Un nave da crociera la causa del grande blackout europeo
Dei problemi organizzativi nella gestione del varo, hanno interrotto il flusso di energia elettrica in diverse aree di Germania, Belgio, Francia e Italia
Sabato sera, lo scorso 4 novembre, intorno alle 22, una vasta area del nostro vecchio continente è stata interessata da un’interruzione del flusso di energia elettrica. Il blackout ha avuto origine in Germania e, a causa dei sistemi di protezione che bloccano alcuni canali per evitare un collasso completo delle reti europee, si è diffuso a macchia di leopardo in altri paesi, compresi Francia, Belgio e Italia.
Secondo le prime indagini, a causare questo grave disservizio sarebbe stato il varo della grande nave da crociera “Norvegian Pearl”. La grande imbarcazione, lunga 294m e larga 3m, avrebbe dovuto abbandonare i cantieri Meyer di Papenburg, dove è stata costruita, per raggiungere l’Olanda. Proprio questa richiesta maggiore di energia ha convinto la società elettrica a tutelare la rete scollegando l’area del cantiere dai nodi principali, ma questo distaccamento, a causa di errori organizzativi da confermare, avrebbe causato il blackout.
In Germania il blackout è durato 30 minuti circa, senza provocare danni gravi. Nessun danno nemmeno nel paese che ha vissuto i disagi più grandi, cioè la Francia, dove è rimasto al buio il 10% della popolazione, compresi alcuni quartieri parigini.
Qui in Italia il buio è durato 20 minuti circa, riguardando solo una fascia ristretta della popolazione. A Torino 100mila persone sono rimaste senza corrente, in Liguria è rimasta al buio per pochi minuti la riviera di Levante. Disagi anche in Puglia, nell’area del Salento. I comuni che hanno sofferto maggiormente la mancanza di energia sono Lecce, Maglie, Corigliano, Trifase, Andranno, Alezio e Gallipoli. Ma anche qui nessun danno grave.
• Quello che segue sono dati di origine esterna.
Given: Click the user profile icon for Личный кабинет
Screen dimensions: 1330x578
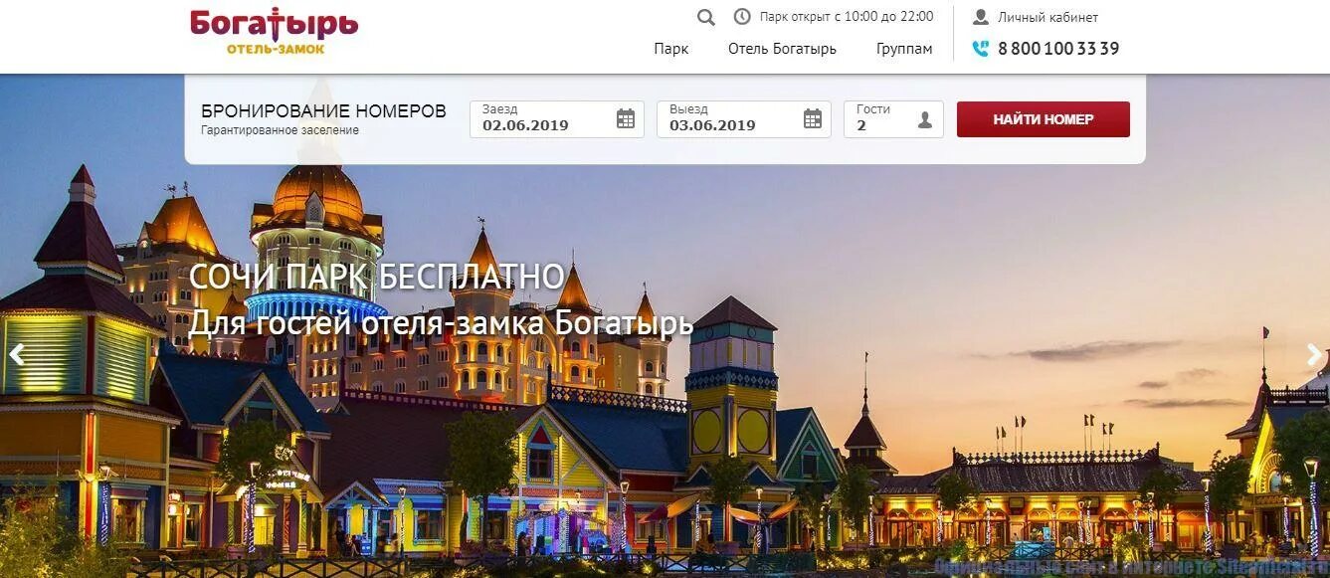Looking at the screenshot, I should (x=981, y=17).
Intanto il mondo politico si interroga su questa debacle del sistema energetico europeo, chiedendosi se non sia possibile gestire in modo più centralizzato, e coerente, le risorse comunitarie. «La prima riflessione è la contraddizione tra avere le connessioni europee e non avere una autorità unica europea» ha detto Prodi. I danni, se il blocco energetico fosse avvenuto in una giornata lavorativa come quella di oggi, sarebbero stati di gran lunga superiori, provocando un effetto domino in tutta Europa. Sembra quindi evidente che una politica energetica più completa debba essere la priorità per ogni futura politica unitaria.
Nel frattempo questa sera E.on riproverà a scollegare la rete elettrica nell’area geografica in cui sarà varata la nave, sperando che questa volta tutto vada per il meglio.